Signs of this divide appeared across the world of culture. At FanExpo Canada several vendors demonstrated AI art, eliciting protests and a police presence. At another fan convention, DragonCon, authorities removed one vendor for misrepresenting her art as human-generated. Critics charged a computer game company with using AI-generated content in ads for one game, including at least one alleged deepfake.
A Hollywood Reporter article explores a divided film industry, with new companies and established ones offering AI services to studios, while some oppose the effort. Disney apparently stopped two uses of AI in two movies because of concerns about intellectual property ownership and public backlash.
During the Trump administration’s National Guard deployment to Los Angeles protestors torched a group of Waymo self-driving cars. Brian Merchant argues that the attackers saw the vehicles as linked to police surveillance and Silicon Valley.
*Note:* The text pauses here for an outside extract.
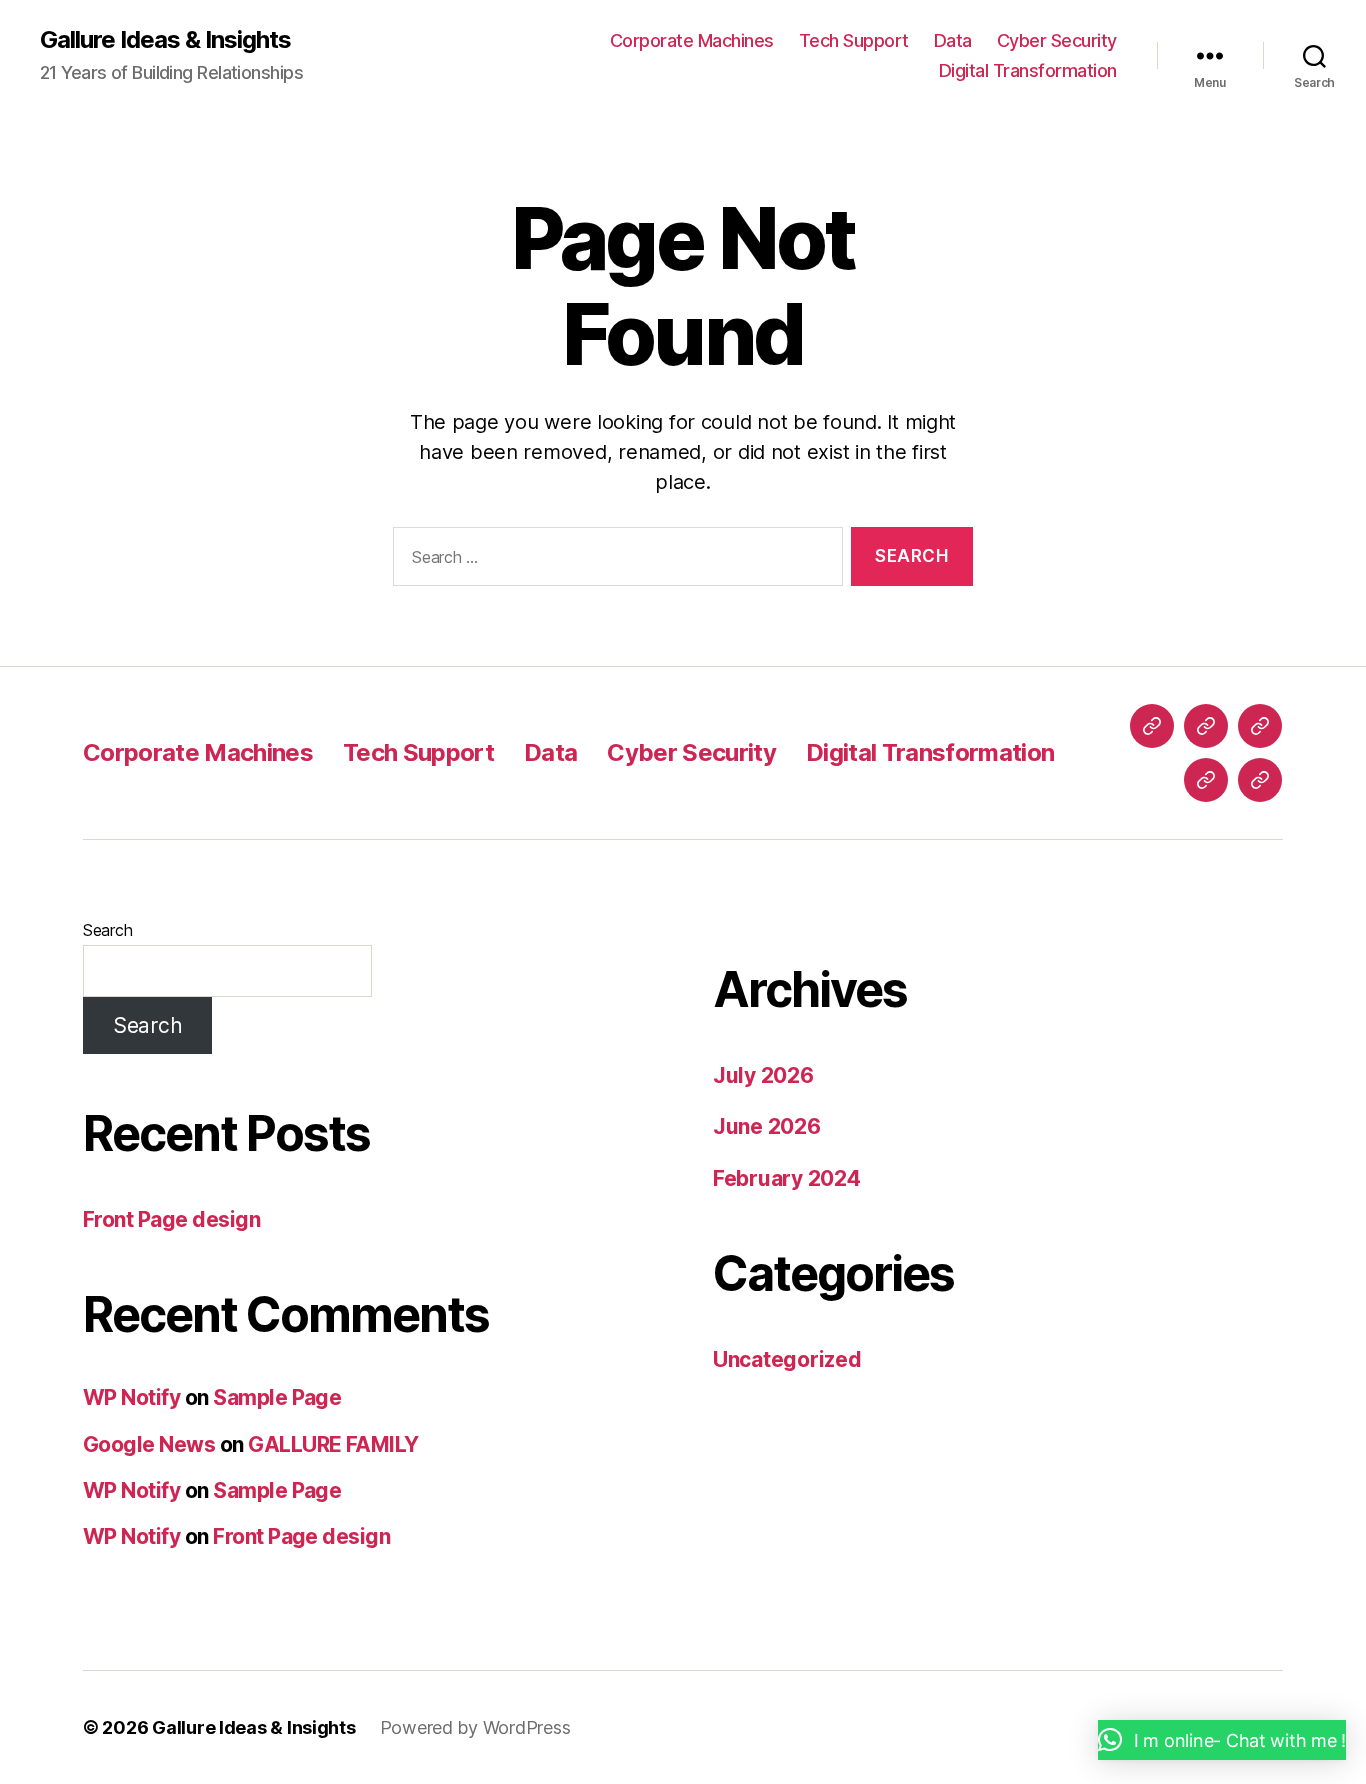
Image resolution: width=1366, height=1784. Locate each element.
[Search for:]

A half-dozen masked activists attacked an Oregon coworking space, charging it with supporting AI. “‘Fuck AI’” was tagged in pink paint across a vehicle parked close to the entry of the building… Papers left behind at Kiln after the vandalism tell of a ‘Butlerian Jihad Against AI.’”
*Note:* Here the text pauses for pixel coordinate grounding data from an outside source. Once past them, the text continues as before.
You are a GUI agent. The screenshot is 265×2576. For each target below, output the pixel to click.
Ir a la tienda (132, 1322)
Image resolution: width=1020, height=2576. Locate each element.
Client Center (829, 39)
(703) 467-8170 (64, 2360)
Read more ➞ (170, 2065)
(Pedantically, I must disagree with that article’s explanation of the term “Butlerian jihad.” The authors attribute it to Brian Herbert, but clearly the origin is in Herbert’s father’s classic novel Dune. The name is a reference to Samuel Butler’s 1872 novel Erewhon, where a society turns violently against machines.)
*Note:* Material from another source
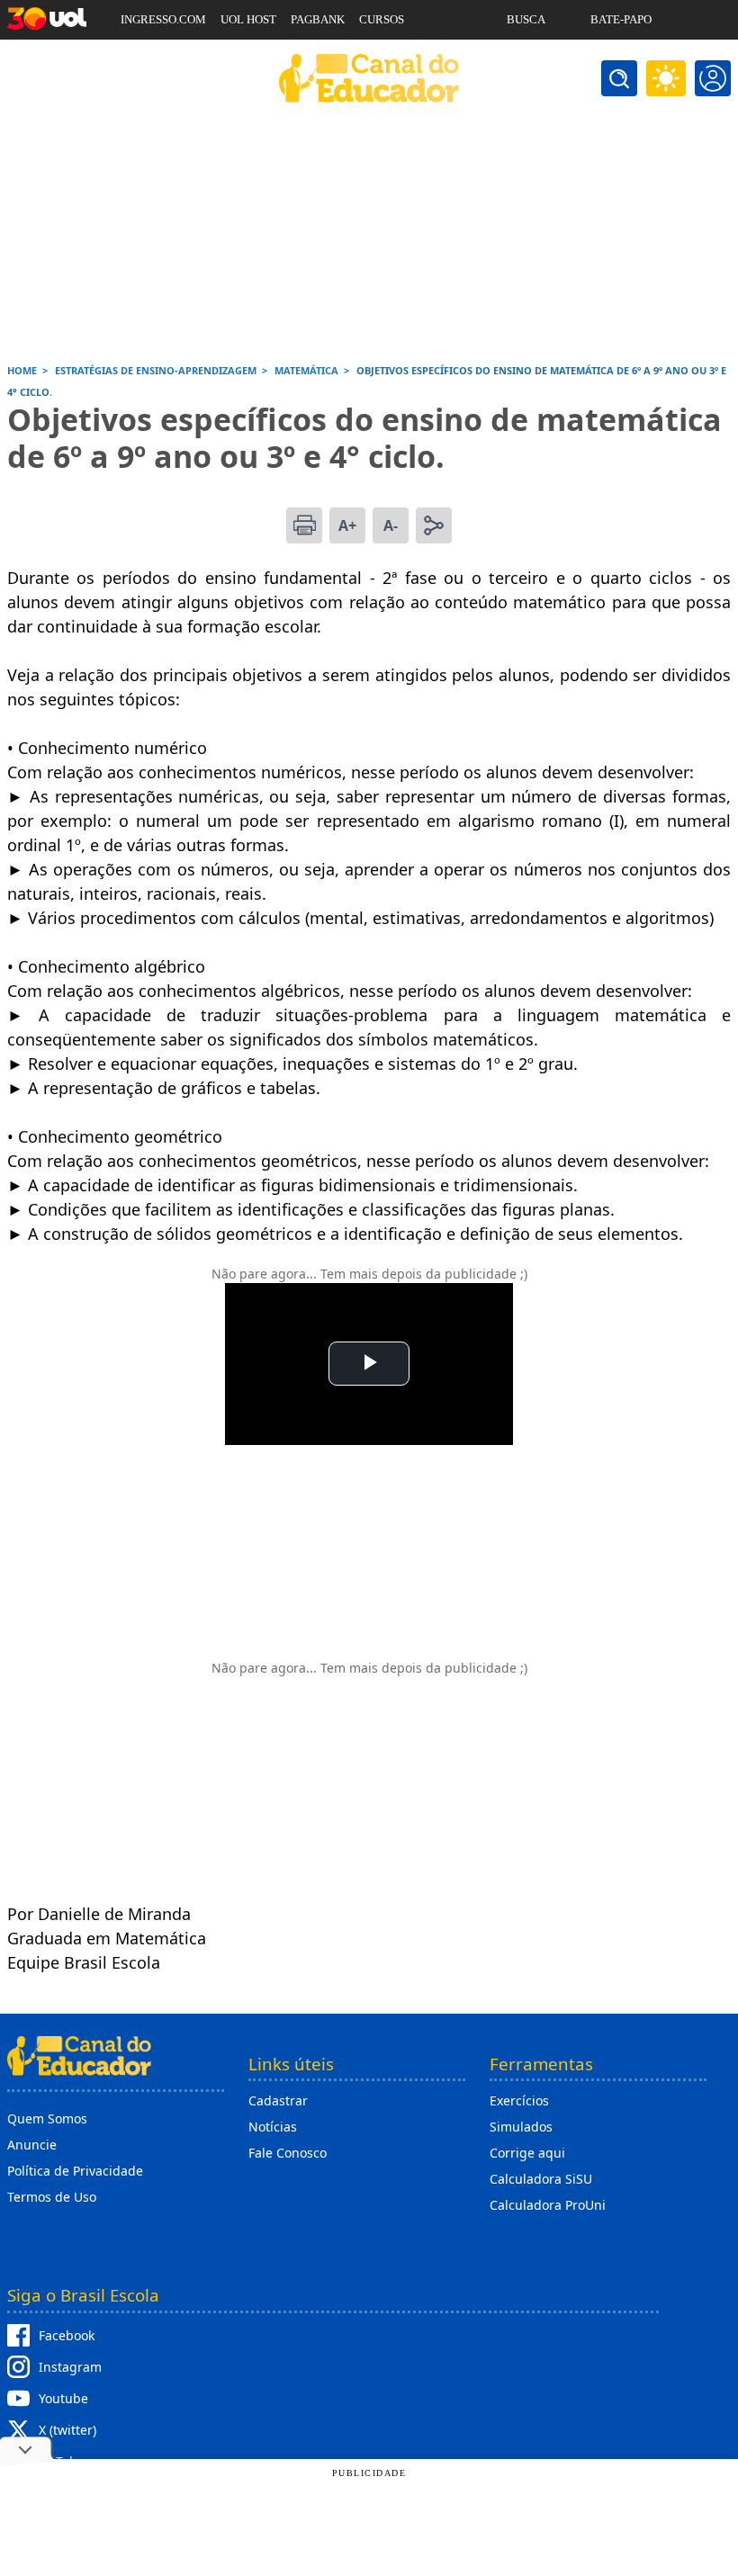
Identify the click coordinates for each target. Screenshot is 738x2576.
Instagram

A cofounder of Reddit used Midjourney to animate a photo of himself as a child, hugged by his mother, as he had no videos of that experience. Many users critiqued this act as politically and psychologically unsound.
What might we take away from these stories?
It seems that several trends I’ve been tracking persist: anthropomorphizing AI into human companions, a cultural split over AI, and creative uses of the technology. This isn’t news per se, but is useful as further evidence for these trends continuing and perhaps having some influence in the future.
I do wonder how marginal some of these currents are. The Anthropic study shows a very small proportion of users actively engaging with AI as companions. The violent acts against Waymo and that Portland coworking place seem to have elicited no further actions. As for people using AI to create stuff, the videos shows above might be edge cases. I haven’t seen good data about just how many folks use LLMs for so much creativity. We might have to fall back on historical patterns about active creativity and political insurgency, seeing only a relative handful of people doing so. Yet again I’m cautious of the Claude finding, wondering how other platforms might demonstrate different use cases.
AI to recreate the dead continues to be one small but fascinating them with deep psychological and cultural roots.
Over to to you now, dear reader. Are you seeing any of these cultural responses to generative AI in your world? Are there other examples we should know of?
(thanks to Doug Belshaw, Tom Haymes, Amanda Lee, and Peter Shea)





Excellent and tactful scan.
+1 for Best Dune Reference ever.
AI just can't compare to human creativity. The hours it takes to get the prompts right are better spent drawing, painting, and actually doing the creative work. Having said that, the Bible one nailed the seven-headed beast in Revelation (and not much else). The attention to detail requires a human eye.
I like AI as a tool, in the same way I like having a color wheel and HTML color codes. I'd prefer a human assistant, but I can't get that for $20/month.